Directive: Copy out the stretch of entries from the line containing "Go to previous" through the line containing "click(372, 290)", without changing a character.
========
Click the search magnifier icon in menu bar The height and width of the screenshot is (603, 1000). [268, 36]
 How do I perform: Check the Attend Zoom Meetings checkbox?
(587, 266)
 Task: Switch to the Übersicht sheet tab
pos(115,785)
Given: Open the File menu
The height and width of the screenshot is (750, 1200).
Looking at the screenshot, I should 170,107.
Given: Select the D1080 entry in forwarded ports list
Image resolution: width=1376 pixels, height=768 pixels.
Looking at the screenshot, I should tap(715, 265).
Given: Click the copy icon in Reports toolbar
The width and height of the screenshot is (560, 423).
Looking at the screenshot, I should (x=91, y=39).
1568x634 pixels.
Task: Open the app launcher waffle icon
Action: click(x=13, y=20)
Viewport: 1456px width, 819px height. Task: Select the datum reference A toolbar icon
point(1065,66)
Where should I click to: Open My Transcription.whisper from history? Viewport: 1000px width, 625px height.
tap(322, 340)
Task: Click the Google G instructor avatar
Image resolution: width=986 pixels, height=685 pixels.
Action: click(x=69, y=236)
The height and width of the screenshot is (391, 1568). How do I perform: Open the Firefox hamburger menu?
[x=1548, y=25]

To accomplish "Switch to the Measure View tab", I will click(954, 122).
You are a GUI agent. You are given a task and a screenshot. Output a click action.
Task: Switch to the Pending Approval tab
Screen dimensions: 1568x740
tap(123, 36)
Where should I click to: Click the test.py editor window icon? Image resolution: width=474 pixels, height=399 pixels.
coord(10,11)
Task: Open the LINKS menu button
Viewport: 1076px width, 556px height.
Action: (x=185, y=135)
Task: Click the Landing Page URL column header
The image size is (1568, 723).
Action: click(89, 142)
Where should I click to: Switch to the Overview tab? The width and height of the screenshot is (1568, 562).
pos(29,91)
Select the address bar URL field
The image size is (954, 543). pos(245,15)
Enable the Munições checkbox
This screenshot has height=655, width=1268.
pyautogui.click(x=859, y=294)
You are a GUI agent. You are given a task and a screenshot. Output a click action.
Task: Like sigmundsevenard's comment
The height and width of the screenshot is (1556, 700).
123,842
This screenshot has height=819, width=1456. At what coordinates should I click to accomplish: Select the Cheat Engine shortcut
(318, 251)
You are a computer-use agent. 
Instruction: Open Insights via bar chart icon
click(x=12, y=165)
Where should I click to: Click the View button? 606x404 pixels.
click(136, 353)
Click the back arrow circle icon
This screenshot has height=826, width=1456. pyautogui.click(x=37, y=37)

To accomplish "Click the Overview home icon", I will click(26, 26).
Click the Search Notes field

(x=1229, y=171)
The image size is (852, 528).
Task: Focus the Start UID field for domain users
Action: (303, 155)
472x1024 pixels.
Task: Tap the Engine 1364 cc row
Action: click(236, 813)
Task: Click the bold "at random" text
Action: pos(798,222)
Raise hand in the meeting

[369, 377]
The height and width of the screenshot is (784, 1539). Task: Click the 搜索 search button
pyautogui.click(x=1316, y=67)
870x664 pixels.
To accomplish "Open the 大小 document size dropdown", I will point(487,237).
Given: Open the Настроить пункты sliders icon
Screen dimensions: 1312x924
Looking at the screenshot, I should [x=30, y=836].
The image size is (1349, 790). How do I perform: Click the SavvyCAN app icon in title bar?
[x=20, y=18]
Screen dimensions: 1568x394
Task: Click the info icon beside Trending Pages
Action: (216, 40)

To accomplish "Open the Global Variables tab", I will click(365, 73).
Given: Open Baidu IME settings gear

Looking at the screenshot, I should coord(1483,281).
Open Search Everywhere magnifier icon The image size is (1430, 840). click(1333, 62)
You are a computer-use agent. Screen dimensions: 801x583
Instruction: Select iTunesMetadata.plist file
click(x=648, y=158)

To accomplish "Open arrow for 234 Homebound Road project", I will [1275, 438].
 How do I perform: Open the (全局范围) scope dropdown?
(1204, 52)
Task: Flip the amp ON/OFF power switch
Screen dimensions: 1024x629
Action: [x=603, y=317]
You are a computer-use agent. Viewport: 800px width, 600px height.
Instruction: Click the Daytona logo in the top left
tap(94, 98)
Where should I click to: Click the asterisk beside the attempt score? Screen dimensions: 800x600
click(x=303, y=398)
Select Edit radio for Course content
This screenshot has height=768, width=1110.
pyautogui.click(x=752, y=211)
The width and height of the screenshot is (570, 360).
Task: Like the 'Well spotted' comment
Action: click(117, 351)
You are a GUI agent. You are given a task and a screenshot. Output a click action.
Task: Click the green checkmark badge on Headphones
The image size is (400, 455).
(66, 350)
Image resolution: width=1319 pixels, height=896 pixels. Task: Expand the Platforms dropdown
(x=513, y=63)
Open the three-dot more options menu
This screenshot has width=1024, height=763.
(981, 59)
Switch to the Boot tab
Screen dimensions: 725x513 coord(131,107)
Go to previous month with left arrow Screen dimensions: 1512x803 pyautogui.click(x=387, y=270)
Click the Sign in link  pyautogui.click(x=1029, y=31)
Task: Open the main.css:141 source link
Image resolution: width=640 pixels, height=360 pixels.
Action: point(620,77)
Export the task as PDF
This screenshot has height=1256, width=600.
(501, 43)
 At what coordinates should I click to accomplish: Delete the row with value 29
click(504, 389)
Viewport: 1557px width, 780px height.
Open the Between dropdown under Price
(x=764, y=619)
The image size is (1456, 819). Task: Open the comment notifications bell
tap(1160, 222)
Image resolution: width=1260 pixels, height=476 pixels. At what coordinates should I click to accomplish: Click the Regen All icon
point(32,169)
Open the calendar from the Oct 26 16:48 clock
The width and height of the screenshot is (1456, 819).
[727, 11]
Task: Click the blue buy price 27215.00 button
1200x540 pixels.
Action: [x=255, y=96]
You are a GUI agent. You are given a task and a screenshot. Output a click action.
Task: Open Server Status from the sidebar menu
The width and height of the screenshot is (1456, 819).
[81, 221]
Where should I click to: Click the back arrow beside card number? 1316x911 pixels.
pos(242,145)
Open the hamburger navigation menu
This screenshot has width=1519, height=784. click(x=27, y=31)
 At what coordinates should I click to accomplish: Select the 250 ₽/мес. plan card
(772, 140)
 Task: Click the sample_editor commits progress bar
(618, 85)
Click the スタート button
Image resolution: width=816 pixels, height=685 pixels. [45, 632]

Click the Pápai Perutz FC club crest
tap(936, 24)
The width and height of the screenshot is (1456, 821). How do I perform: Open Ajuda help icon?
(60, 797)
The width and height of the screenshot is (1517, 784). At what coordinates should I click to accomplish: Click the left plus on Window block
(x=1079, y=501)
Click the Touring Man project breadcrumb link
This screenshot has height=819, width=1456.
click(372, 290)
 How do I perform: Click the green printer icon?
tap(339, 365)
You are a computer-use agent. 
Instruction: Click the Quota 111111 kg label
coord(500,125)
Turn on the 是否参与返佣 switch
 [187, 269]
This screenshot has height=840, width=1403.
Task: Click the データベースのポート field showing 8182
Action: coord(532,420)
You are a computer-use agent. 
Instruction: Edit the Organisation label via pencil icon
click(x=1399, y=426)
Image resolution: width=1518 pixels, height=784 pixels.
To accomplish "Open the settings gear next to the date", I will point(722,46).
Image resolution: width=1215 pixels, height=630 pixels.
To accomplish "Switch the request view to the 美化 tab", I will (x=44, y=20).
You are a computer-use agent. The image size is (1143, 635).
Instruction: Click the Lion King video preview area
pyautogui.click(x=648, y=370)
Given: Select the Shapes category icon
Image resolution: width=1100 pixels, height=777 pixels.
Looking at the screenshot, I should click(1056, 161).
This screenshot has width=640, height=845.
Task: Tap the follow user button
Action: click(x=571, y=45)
========
In response:
Go to previous month with left arrow Screen dimensions: 1512x803 pyautogui.click(x=387, y=270)
Click the Sign in link  pyautogui.click(x=1029, y=31)
Task: Open the main.css:141 source link
Image resolution: width=640 pixels, height=360 pixels.
Action: point(620,77)
Export the task as PDF
This screenshot has height=1256, width=600.
(501, 43)
 At what coordinates should I click to accomplish: Delete the row with value 29
click(504, 389)
Viewport: 1557px width, 780px height.
Open the Between dropdown under Price
(x=764, y=619)
The image size is (1456, 819). Task: Open the comment notifications bell
tap(1160, 222)
Image resolution: width=1260 pixels, height=476 pixels. At what coordinates should I click to accomplish: Click the Regen All icon
point(32,169)
Open the calendar from the Oct 26 16:48 clock
The width and height of the screenshot is (1456, 819).
[727, 11]
Task: Click the blue buy price 27215.00 button
1200x540 pixels.
Action: [x=255, y=96]
You are a GUI agent. You are given a task and a screenshot. Output a click action.
Task: Open Server Status from the sidebar menu
The width and height of the screenshot is (1456, 819).
[81, 221]
Where should I click to: Click the back arrow beside card number? 1316x911 pixels.
pos(242,145)
Open the hamburger navigation menu
This screenshot has width=1519, height=784. click(x=27, y=31)
 At what coordinates should I click to accomplish: Select the 250 ₽/мес. plan card
(772, 140)
 Task: Click the sample_editor commits progress bar
(618, 85)
Click the スタート button
Image resolution: width=816 pixels, height=685 pixels. [45, 632]

Click the Pápai Perutz FC club crest
tap(936, 24)
The width and height of the screenshot is (1456, 821). How do I perform: Open Ajuda help icon?
(60, 797)
The width and height of the screenshot is (1517, 784). At what coordinates should I click to accomplish: Click the left plus on Window block
(x=1079, y=501)
Click the Touring Man project breadcrumb link
This screenshot has height=819, width=1456.
click(372, 290)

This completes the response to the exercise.